Exercise requirements —
**A.** Which publications does the announcement of Eiren Caffall's reading name as having carried her writing?
**B.** Extend the announcement of Eiren Caffall's reading, picking up right after its final sentence.

Selected excerpt —
Eiren Caffall at the University of Dubuque -- April 14.
Monday, April 14, 6 p.m.
University of Dubuque Multicultural Student Center, 2000 University Avenue, Dubuque IA
With Kirkus calling her 2025 novel All the Water in the World "gripping, beautifully descriptive, and likely to stay with you," its author Eiren Caffall will be the featured guest in the Archway Reading and Lecture Series at the University of Dubuque, her April 14 reading and subsequent Q&A session taking place in the campus' Multicultural Student Center at the Peter and Susan Smith Welcome Center.
An author and musician based in Chicago, Caffall is the author of the award-winning memoir The Mourner’s Bestiary (Row House Publishing, 2024) and the novel All the Water in the World (St. Martin’s Press, 2025). Her writing on loss and nature, oceans, and extinction has appeared in Orion, Writer’s Digest, Guernica, The Los Angeles Review of Books, Literary Hub, Al Jazeera, The Rumpus, and Elements: Volume IV: Fire (The Center for Humans and Nature, 2024). Caffall received a Whiting Creative Nonfiction Grant for The Mourner’s Bestiary and a Social Justice News Nexus fellowship in environmental journalism at Northwestern University’s Medill School of Journalism. She has been awarded residencies at Banff Centre for Arts and Creativity, Millay Colony for the Arts, MacDowell (waitlisted), Hedgebrook, and Ragdale. Additionally, Caffall has guest lectured at universities across America, taught creative writing for the Chicago Humanities Festival, and more.
Caffall's 2025 novel All the Water in the World is told in the voice of a girl gifted with a deep feeling for water. In the years after the glaciers melt, Nonie, her older sister and her parents and their researcher friends have stayed behind in an almost deserted New York City, creating a settlement on the roof of the American Museum of Natural History. The rule: Take from the exhibits only in dire need. They hunt and grow their food in Central Park as they work to save the collections of human history and science. When a superstorm breaches the city’s flood walls, Nonie and her family must escape north on the Hudson. They carry with them a book that holds their records of the lost collections. Racing on the swollen river towards what may be safety, they encounter communities that have adapted in very different and sometimes frightening ways to the new reality. But they are determined to find a way to make a new world that honors all they've saved.

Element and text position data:
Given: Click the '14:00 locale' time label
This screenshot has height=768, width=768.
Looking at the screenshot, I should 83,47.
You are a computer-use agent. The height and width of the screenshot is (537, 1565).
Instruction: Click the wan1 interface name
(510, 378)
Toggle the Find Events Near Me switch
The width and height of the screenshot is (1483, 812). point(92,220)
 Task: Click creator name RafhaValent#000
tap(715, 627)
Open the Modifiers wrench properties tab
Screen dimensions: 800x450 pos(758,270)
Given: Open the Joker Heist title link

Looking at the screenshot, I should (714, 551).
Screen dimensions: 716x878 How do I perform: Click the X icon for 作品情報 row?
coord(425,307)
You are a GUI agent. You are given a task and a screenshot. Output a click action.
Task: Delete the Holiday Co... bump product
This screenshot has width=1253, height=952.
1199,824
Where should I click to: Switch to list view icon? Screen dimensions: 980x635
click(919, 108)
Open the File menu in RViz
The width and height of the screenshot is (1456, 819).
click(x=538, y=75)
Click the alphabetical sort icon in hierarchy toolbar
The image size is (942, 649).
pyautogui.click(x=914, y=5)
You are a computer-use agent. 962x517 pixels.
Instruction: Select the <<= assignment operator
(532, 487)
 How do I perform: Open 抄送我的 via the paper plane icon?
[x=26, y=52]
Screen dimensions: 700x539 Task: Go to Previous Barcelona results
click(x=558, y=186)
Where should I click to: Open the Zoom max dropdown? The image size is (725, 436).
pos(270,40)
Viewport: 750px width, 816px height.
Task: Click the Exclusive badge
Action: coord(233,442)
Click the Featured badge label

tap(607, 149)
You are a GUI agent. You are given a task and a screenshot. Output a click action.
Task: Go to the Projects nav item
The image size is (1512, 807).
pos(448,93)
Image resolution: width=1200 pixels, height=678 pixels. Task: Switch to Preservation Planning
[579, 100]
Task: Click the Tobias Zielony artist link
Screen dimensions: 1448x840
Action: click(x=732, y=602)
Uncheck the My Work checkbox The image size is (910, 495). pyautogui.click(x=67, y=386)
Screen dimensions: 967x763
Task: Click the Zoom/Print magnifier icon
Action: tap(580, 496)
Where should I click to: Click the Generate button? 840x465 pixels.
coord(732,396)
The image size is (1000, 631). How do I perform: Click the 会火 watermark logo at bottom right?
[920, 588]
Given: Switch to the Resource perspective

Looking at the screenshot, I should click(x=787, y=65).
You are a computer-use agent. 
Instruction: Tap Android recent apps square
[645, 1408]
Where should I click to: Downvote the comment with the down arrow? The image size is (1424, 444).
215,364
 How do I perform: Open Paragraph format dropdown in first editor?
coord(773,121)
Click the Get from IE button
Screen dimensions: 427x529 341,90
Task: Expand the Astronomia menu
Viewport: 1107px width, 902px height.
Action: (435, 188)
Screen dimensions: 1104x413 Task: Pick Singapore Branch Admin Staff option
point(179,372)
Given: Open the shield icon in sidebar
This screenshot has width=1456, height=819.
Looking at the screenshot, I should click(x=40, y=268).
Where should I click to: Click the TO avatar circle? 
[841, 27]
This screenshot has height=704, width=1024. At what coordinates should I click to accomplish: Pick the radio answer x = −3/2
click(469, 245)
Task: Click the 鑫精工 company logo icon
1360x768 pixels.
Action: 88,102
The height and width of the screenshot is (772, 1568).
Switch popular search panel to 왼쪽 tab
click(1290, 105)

The replies —
**A.** Orion, Writer's Digest, Guernica, The Los Angeles Review of Books, Literary Hub, Al Jazeera, The Rumpus, and Elements: Volume IV: Fire (The Center for Humans and Nature, 2024).

**B.**
Inspired by the stories of the curators in Iraq and Leningrad who worked to protect their collections from war, All the Water in the World is both a meditation on what we save from collapse and an adventure story – with danger, storms, and a fight for survival. In the spirit of From the Mixed-Up Files of Mrs. Basil E. Frankweiler and Parable of the Sower, this wild journey offers the hope that what matters most – love and work, community and knowledge – will survive. In a starred review, the Library Journal called Caffall's novel "captivating," adding that "the setting, the detailed emotive descriptions, and nail-biting adventure are incandescent."
Eiren Caffall participates in the Archway Reading and Lecture Series at the University of Dubuque on April 14, participation in the 6 p.m. event is free, and more information is available by calling (563)589-3267 and visiting Dbq.edu.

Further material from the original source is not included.